In a season that has felt like a Tim Burton fever dream, the Rangers took a perfectly good feel-good story and f*&!ed it up.
Look, everyone loves an underdog story. I’m not talking about the Philadelphia Eagles beating the Kansas City Chiefs in the Super Bowl. I’m talking about the true underdog: the undrafted free agent who makes a splash at training camp, the guy who comes out of nowhere to win a spot in the New York Yankees bullpen. Whether it’s Rocky, Rudy, the Jamaican Bobsled Team, or Team USA, they give us chills (Tom Brady would be in this category if he weren't such an unlikeable tool). As a player who toiled in the AHL for years and years before finally getting his shot in the NHL, Jonny Brodzinski is that longshot story.
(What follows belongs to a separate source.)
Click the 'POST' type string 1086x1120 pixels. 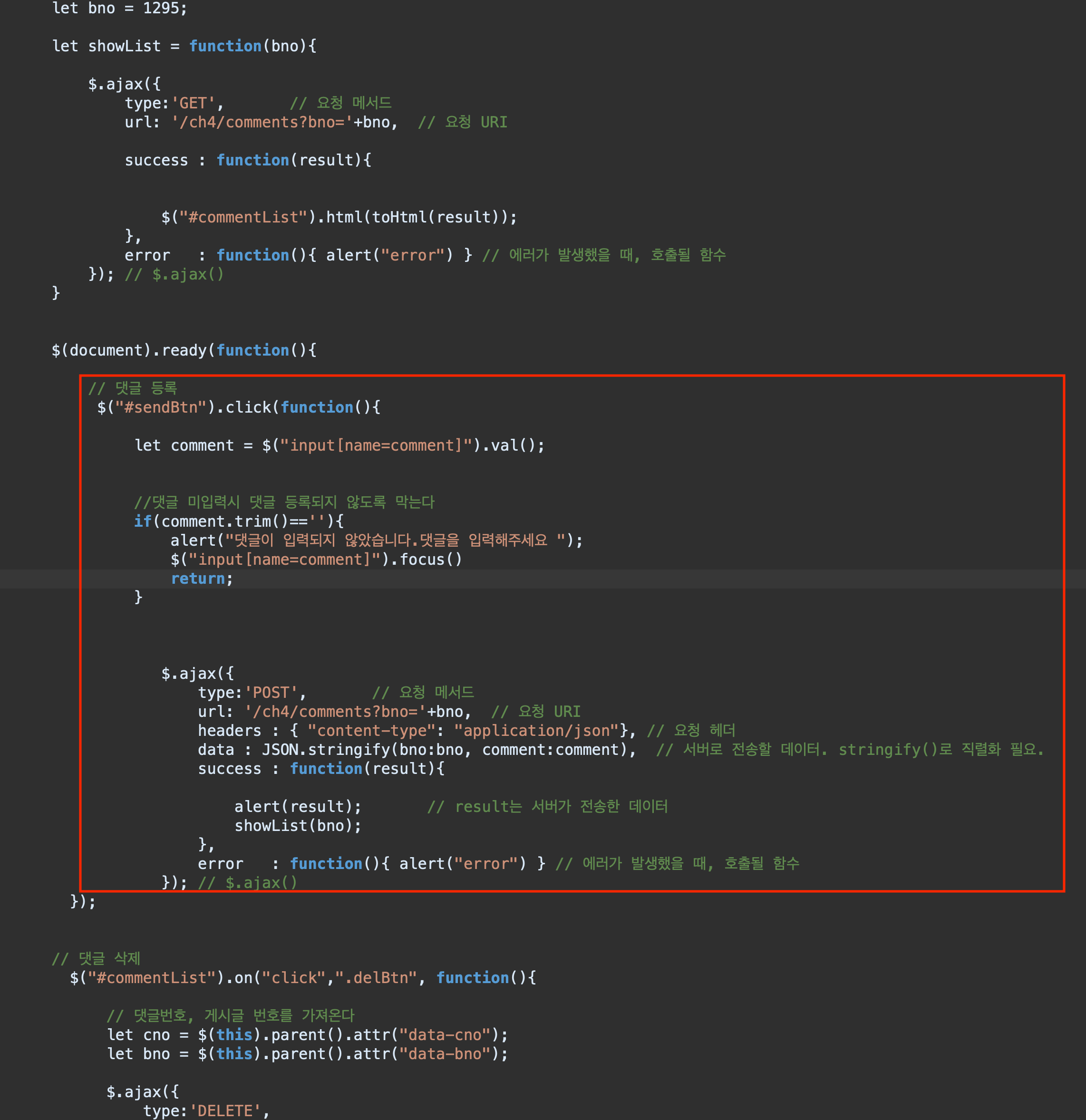271,693
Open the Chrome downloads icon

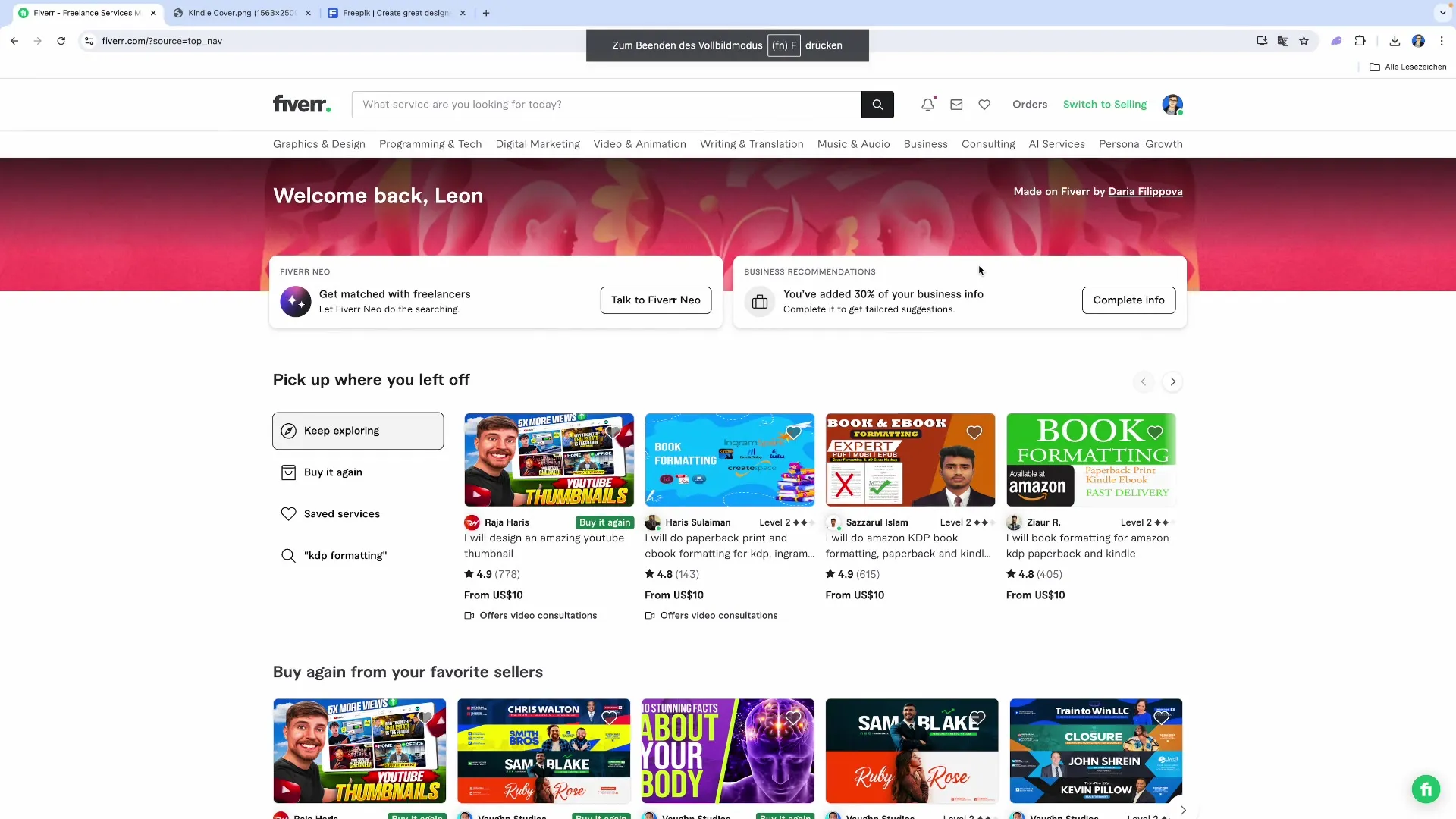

After being selected 148th overall in the 2013 NHL Draft, Brodzinski played nearly 300 games in the AHL between the 2015-16 and 2022-23 seasons, compared to only 74 NHL games. He spent most of his time living out of suitcases as he was bounced between the Ontario Reign and Los Angeles Kings, San Jose Barracuda and San Jose Sharks, and Hartford Wolf Pack and New York Rangers before finally securing a regular place on the Rangers roster. MSG Network should do a special on him. There should be books written—or at least better online columns than this—to tell his story to all New Yorkers. We should all root for Jonny Brodzinski.
And yet, when I see his name in the lineup I feel a deep, passionate, primal urge to throw my size 14s at the TV or do this. Why is that? Why should you, I, and every other Rangers fan hate Jonny Brodzinski? For that answer my friends let us take a trip, a trip down memory lane.
The year is 1996. The place, Lehigh University. I’m a college freshman attending a party, listening to a house mix of Dr. Dre, Smashing Pumpkins, Oasis, Blackstreet, and Bone Thugs-N-Harmony (the late 90s were a complex time musically). Smeone hands me a gin and tonic, and I not only like it, I LOVE it. As the evening progresses, I have a lot of them. Fun is had by one and all until, at some point, there be a gurgling from down under. I spent the next eternity praying for a swift death while holding on to cool porcelain like it was the only thing keeping me from falling into the abyss. To this day, the mere smell of gin makes me cringe.
Jonny Brodzinski is my New York Rangers version of the gin and tonic.
There are people who will read this (or other things I’ve posted here and on Slack) and accuse me of hating Jonny Brodzinski, and that’s not true. Here is what I think of Jonny Brodzinski:
- He’s a consistently hard worker on a team that too often has lacked consistency in its work ethic.
- He may run around the ice like a squirrel with ADHD, but he adds an element of speed, plays a north/south game, and is a player who looks to shoot on a team that too often is guilty of making the extra pass.
- The young players who came up through the AHL respect him for being a father figure to a lot of them.
- The perseverance he showed early in his career and the work he put in to get to this point is something that should be an example to all young players and, frankly, also to people in other walks of life.
All of these things are reasons to root for him, and none of these are reasons for the Rangers to keep playing him.